**PROBLEM DETAILS**
Convert every line of the material below into a numbered list, leaving out any blank lines.

— Begin LISTING —

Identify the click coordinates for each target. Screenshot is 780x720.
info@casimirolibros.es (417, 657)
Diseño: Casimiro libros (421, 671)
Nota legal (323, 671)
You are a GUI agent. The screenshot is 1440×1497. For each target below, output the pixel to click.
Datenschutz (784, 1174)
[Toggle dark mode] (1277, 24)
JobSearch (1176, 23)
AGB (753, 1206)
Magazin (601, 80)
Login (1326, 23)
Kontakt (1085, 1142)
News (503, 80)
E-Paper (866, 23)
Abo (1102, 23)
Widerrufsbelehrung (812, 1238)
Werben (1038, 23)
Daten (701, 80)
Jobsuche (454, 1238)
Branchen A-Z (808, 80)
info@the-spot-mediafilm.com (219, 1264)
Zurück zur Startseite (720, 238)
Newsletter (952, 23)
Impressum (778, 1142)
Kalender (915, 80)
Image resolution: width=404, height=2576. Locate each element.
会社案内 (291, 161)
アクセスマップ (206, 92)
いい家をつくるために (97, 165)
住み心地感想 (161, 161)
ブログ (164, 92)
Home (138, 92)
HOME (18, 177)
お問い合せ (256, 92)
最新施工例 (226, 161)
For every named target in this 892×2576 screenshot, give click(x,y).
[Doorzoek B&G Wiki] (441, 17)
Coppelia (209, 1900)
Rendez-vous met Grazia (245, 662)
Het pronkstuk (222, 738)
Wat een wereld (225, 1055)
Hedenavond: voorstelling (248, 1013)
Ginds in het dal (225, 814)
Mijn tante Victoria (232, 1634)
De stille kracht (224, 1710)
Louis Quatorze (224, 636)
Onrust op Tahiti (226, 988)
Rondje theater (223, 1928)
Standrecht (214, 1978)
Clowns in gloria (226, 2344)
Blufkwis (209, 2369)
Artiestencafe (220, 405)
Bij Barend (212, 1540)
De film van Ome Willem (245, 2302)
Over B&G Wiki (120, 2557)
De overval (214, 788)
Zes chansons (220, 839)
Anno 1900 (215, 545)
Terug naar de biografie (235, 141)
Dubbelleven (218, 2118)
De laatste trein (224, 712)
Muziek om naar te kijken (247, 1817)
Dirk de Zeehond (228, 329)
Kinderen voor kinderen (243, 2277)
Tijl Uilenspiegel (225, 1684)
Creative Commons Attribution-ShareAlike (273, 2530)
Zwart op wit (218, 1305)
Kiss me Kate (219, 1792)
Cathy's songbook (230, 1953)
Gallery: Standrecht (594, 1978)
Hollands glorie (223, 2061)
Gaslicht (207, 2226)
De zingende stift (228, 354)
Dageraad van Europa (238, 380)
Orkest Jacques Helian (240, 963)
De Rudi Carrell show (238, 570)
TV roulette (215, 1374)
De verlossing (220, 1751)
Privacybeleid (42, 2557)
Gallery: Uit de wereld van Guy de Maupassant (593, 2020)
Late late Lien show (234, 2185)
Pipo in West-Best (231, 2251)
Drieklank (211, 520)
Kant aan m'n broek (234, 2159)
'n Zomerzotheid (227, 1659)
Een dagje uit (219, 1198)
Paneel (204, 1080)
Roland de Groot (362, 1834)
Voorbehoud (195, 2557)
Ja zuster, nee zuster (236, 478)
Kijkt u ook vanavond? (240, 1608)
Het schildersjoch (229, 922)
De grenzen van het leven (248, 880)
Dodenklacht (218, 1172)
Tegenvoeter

— End LISTING —

**EXERCISE SOLUTION**
1. Identify the click coordinates for each target. Screenshot is 780x720.
2. info@casimirolibros.es (417, 657)
3. Diseño: Casimiro libros (421, 671)
4. Nota legal (323, 671)
5. You are a GUI agent. The screenshot is 1440×1497. For each target below, output the pixel to click.
6. Datenschutz (784, 1174)
7. [Toggle dark mode] (1277, 24)
8. JobSearch (1176, 23)
9. AGB (753, 1206)
10. Magazin (601, 80)
11. Login (1326, 23)
12. Kontakt (1085, 1142)
13. News (503, 80)
14. E-Paper (866, 23)
15. Abo (1102, 23)
16. Widerrufsbelehrung (812, 1238)
17. Werben (1038, 23)
18. Daten (701, 80)
19. Jobsuche (454, 1238)
20. Branchen A-Z (808, 80)
21. info@the-spot-mediafilm.com (219, 1264)
22. Zurück zur Startseite (720, 238)
23. Newsletter (952, 23)
24. Impressum (778, 1142)
25. Kalender (915, 80)
26. Image resolution: width=404, height=2576. Locate each element.
27. 会社案内 (291, 161)
28. アクセスマップ (206, 92)
29. いい家をつくるために (97, 165)
30. 住み心地感想 (161, 161)
31. ブログ (164, 92)
32. Home (138, 92)
33. HOME (18, 177)
34. お問い合せ (256, 92)
35. 最新施工例 (226, 161)
36. For every named target in this 892×2576 screenshot, give click(x,y).
37. [Doorzoek B&G Wiki] (441, 17)
38. Coppelia (209, 1900)
39. Rendez-vous met Grazia (245, 662)
40. Het pronkstuk (222, 738)
41. Wat een wereld (225, 1055)
42. Hedenavond: voorstelling (248, 1013)
43. Ginds in het dal (225, 814)
44. Mijn tante Victoria (232, 1634)
45. De stille kracht (224, 1710)
46. Louis Quatorze (224, 636)
47. Onrust op Tahiti (226, 988)
48. Rondje theater (223, 1928)
49. Standrecht (214, 1978)
50. Clowns in gloria (226, 2344)
51. Blufkwis (209, 2369)
52. Artiestencafe (220, 405)
53. Bij Barend (212, 1540)
54. De film van Ome Willem (245, 2302)
55. Over B&G Wiki (120, 2557)
56. De overval (214, 788)
57. Zes chansons (220, 839)
58. Anno 1900 (215, 545)
59. Terug naar de biografie (235, 141)
60. Dubbelleven (218, 2118)
61. De laatste trein (224, 712)
62. Muziek om naar te kijken (247, 1817)
63. Dirk de Zeehond (228, 329)
64. Kinderen voor kinderen (243, 2277)
65. Tijl Uilenspiegel (225, 1684)
66. Creative Commons Attribution-ShareAlike (273, 2530)
67. Zwart op wit (218, 1305)
68. Kiss me Kate (219, 1792)
69. Cathy's songbook (230, 1953)
70. Gallery: Standrecht (594, 1978)
71. Hollands glorie (223, 2061)
72. Gaslicht (207, 2226)
73. De zingende stift (228, 354)
74. Dageraad van Europa (238, 380)
75. Orkest Jacques Helian (240, 963)
76. De Rudi Carrell show (238, 570)
77. TV roulette (215, 1374)
78. De verlossing (220, 1751)
79. Privacybeleid (42, 2557)
80. Gallery: Uit de wereld van Guy de Maupassant (593, 2020)
81. Late late Lien show (234, 2185)
82. Pipo in West-Best (231, 2251)
83. Drieklank (211, 520)
84. Kant aan m'n broek (234, 2159)
85. 'n Zomerzotheid (227, 1659)
86. Een dagje uit (219, 1198)
87. Paneel (204, 1080)
88. Roland de Groot (362, 1834)
89. Voorbehoud (195, 2557)
90. Ja zuster, nee zuster (236, 478)
91. Kijkt u ook vanavond? (240, 1608)
92. Het schildersjoch (229, 922)
93. De grenzen van het leven (248, 880)
94. Dodenklacht (218, 1172)
95. Tegenvoeter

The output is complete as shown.